Mathematics • Year 7 • Unit 2 • Lesson 12
One-Step Add/Subtract in the Real World
Translate everyday situations — saving, baking, walking, temperature — into one-step equations, then solve and check.
1. Word problems
For each: choose a letter for the unknown, write a one-step equation (+ or − only), solve, then write a short sentence answering the question. Always check your answer.
1.1 — Flour in the bowl. A recipe needs 250 g of flour. After tipping some flour into the bowl, the chef adds another 75 g and the bowl now contains exactly 250 g.

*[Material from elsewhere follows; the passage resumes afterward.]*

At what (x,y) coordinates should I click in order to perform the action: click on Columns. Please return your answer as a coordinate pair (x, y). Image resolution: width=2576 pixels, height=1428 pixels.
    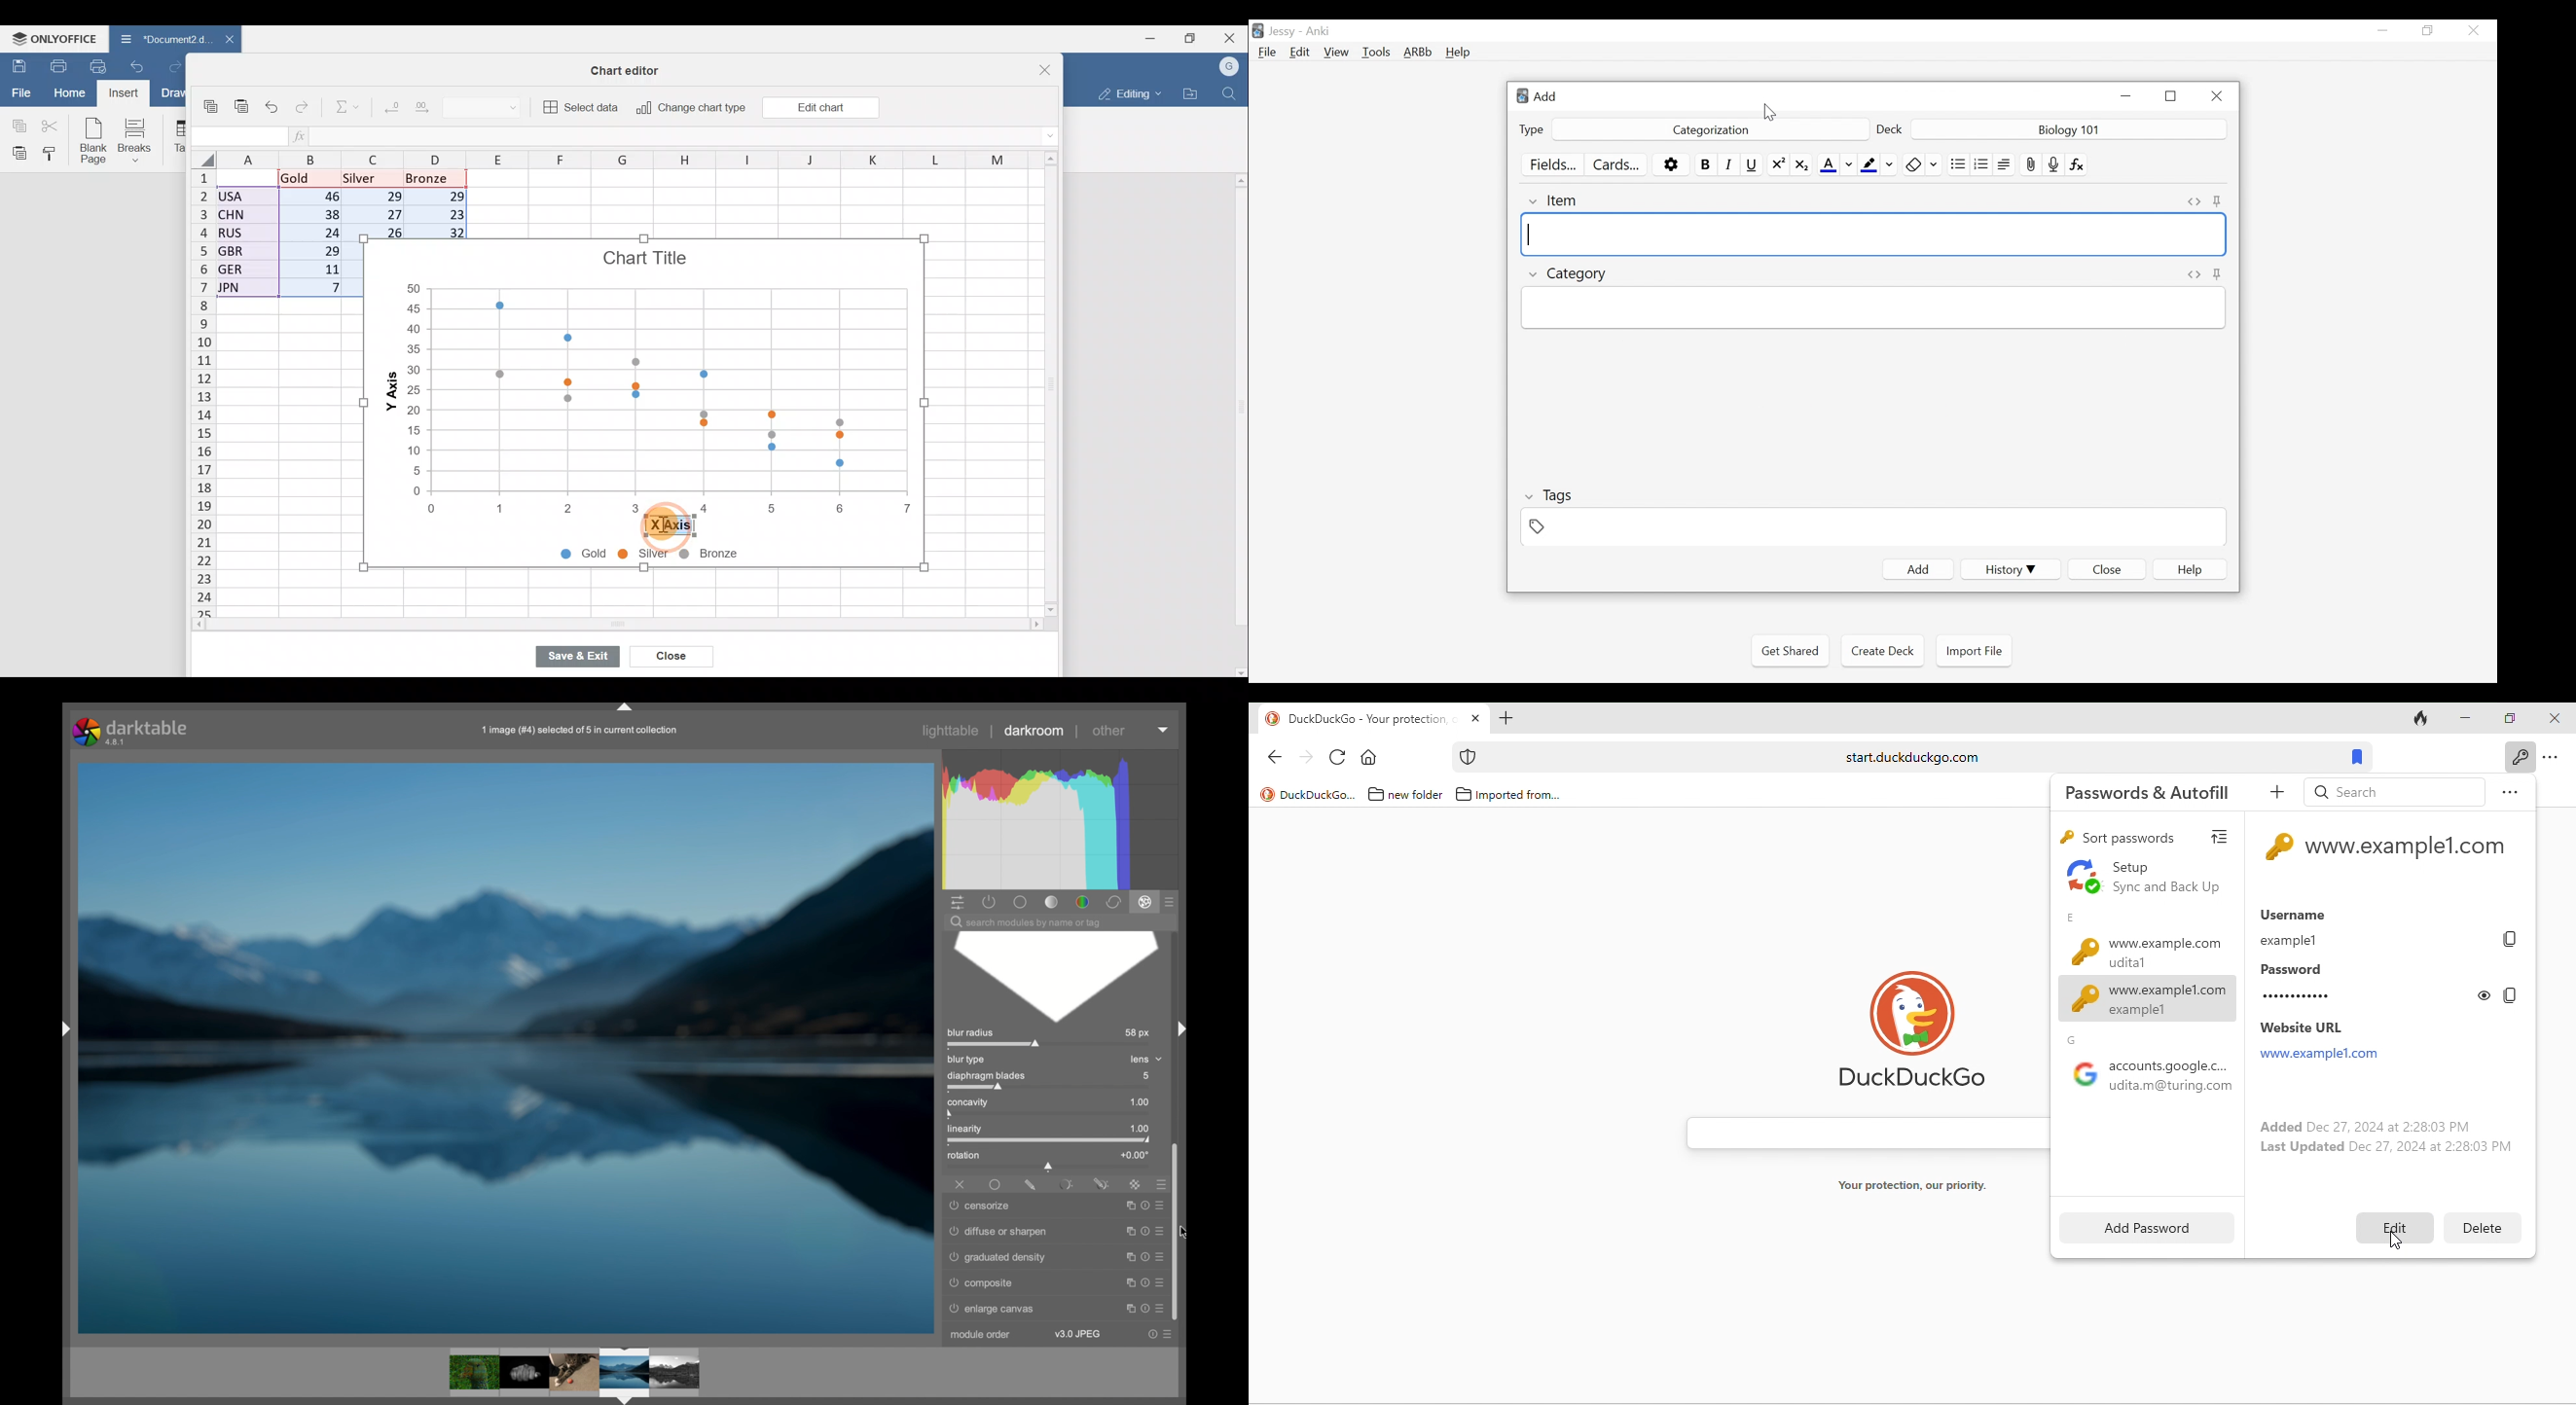
    Looking at the image, I should click on (618, 157).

(a) Let f be the amount of flour (in grams) already in the bowl. Write an equation.
(b) Solve to find f.
(c) Write one sentence answering: how much flour was in the bowl to start with? 3 marks
1.2 — Saving up for a game. Liam wants to buy a $90 video game. He already has some money saved, and after birthday cash of $35, he has exactly $90.

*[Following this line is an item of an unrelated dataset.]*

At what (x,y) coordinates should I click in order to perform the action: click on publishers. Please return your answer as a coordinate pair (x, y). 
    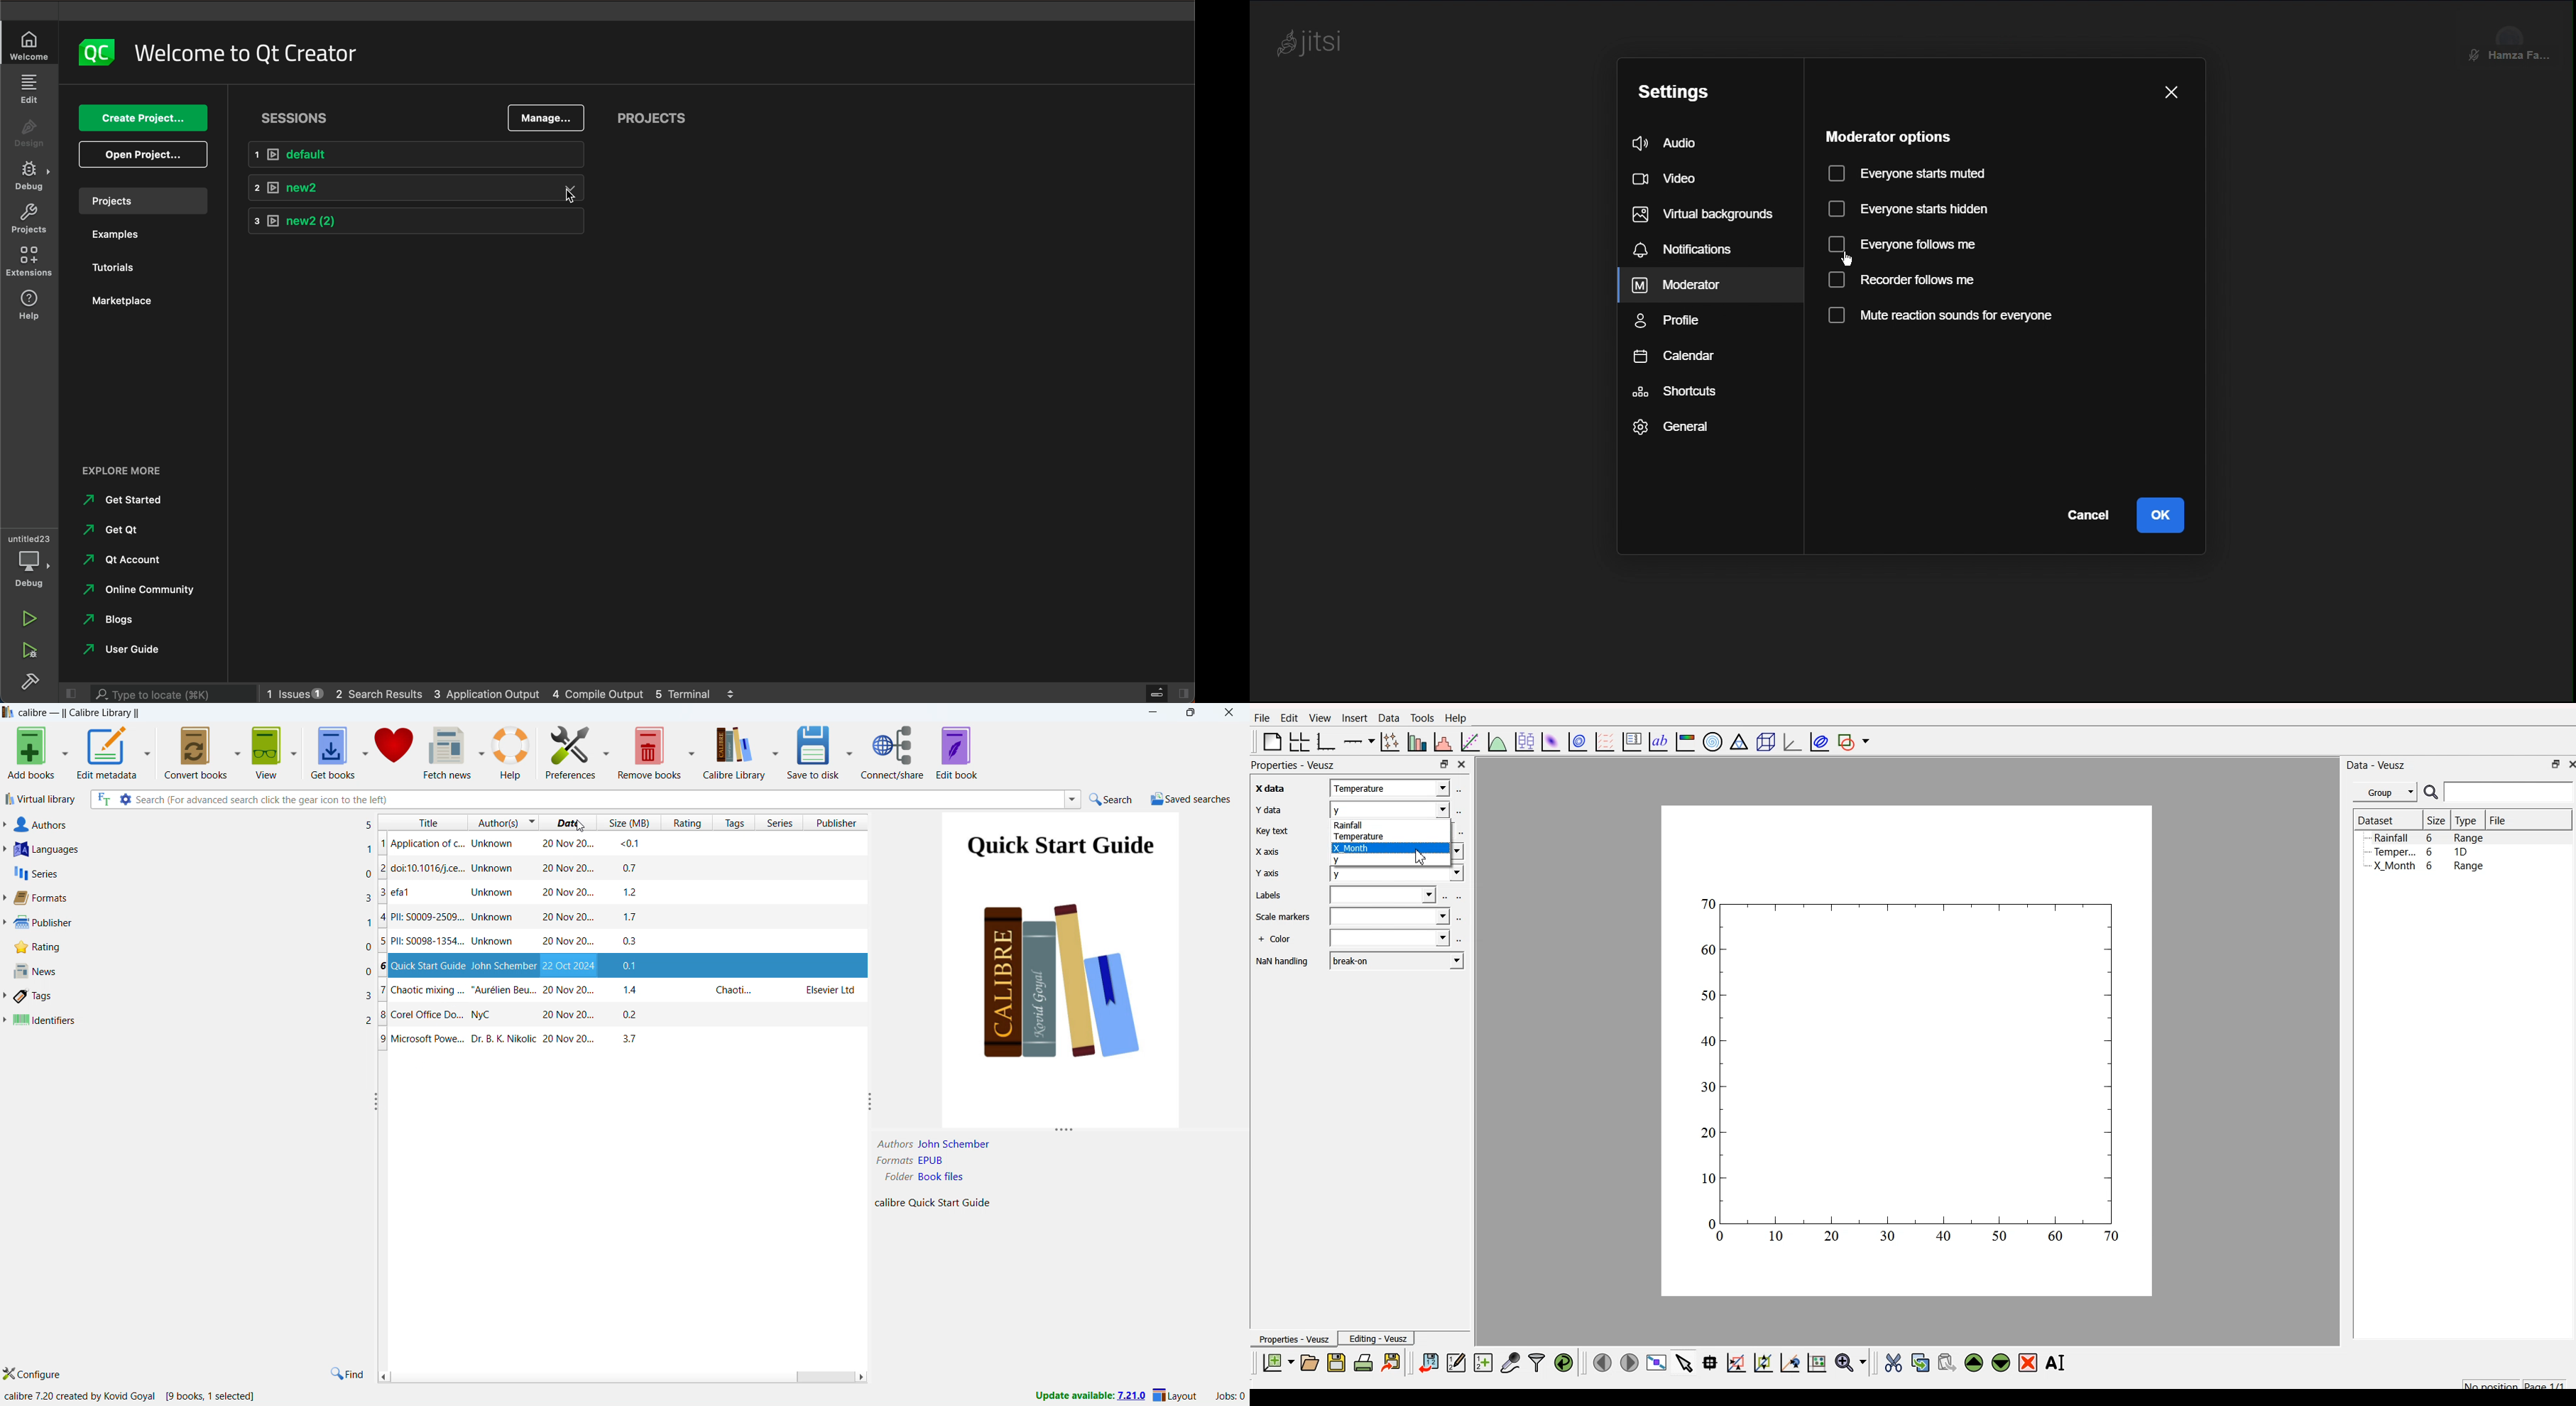
    Looking at the image, I should click on (193, 923).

(a) Let s be Liam's original savings. Write an equation.
(b) Solve for s and check. 2 marks
1.3 — Lost pencils. Ava had a tin of pencils. She lent 8 to a friend and now has 17 pencils.
(a) Let p be the number of pencils she had originally. Write an equation.
(b) Solve and write the answer in a sentence. 2 marks
1.4 — Cool morning. The temperature in Sydney rose by 6.5 °C between 6 a.m. and noon and reached 19.2 °C at noon.
(a) Let t be the temperature at 6 a.m. (in °C). Write an equation.
(b) Solve to find t and check your answer. 2 marks
1.5 — Step counter. Maya wants to walk 10 000 steps today. By lunchtime she has walked some steps and still needs another 3650 steps to hit her goal.
(a) Let n be the number of steps she has walked by lunchtime. Write an equation.
(b) Solve and write the answer in a sentence. 2 marks
2. Explain your thinking
This question is about communication, not just symbols. Use full sentences. 4 marks
2.1 A classmate writes: "For x + 6 = 14, just take 6 off the x to get x = 14." In your own words, explain (i) why this method is wrong even though they got the right answer, (ii) what the balance-scales picture tells us must happen, (iii) why "doing it to both sides" is the rule, and (iv) what could go wrong if you only changed one side.
How did this worksheet feel?
What I'll revisit before next class:
1.1 — Flour in the bowl
(a) Equation: f + 75 = 250.
(b) Subtract 75 from both sides: f = 250 − 75 = 175. Check: 175 + 75 = 250 ✓.
(c) The bowl contained 175 g of flour to start with.
1.2 — Saving up for a game
(a) Equation: s + 35 = 90.
(b) Subtract 35: s = 90 − 35 = $55. Check: 55 + 35 = 90 ✓.
1.3 — Lost pencils
(a) Equation: p − 8 = 17.
(b) Add 8: p = 17 + 8 = 25. Ava had 25 pencils to start with.
1.4 — Cool morning
(a) Equation: t + 6.5 = 19.2.
(b) Subtract 6.5: t = 19.2 − 6.5 = 12.7 °C. Check: 12.7 + 6.5 = 19.2 ✓.
1.5 — Step counter
(a) Equation: n + 3650 = 10 000.
(b) Subtract 3650: n = 10 000 − 3650 = 6350. Maya has walked 6350 steps by lunchtime.
2.1 — Explain your thinking (sample response)
(i) "Take 6 off the x" only describes half the move — they ignored the RHS. They got the right number by luck because they subtracted 6 from the RHS in their head without writing it down. The method is incomplete.
(ii) The equation is a set of balance scales. The left pan has x + 6 and the right pan has 14. Removing 6 from the LEFT only would tip the scales, making them unequal.
(iii) The rule "do it to both sides" is the only way to keep the scales balanced — and therefore the only way to keep the equation true.
(iv) If you only changed one side, the new equation would NOT be equivalent to the original. For example, "x + 6 = 14" becomes "x = 14" if you only change the left side, which is wrong. You always have to mirror the move on the other side.
Marking: 1 for spotting the missing step; 1 for the balance picture; 1 for explaining the both-sides rule; 1 for a clear example of what goes wrong.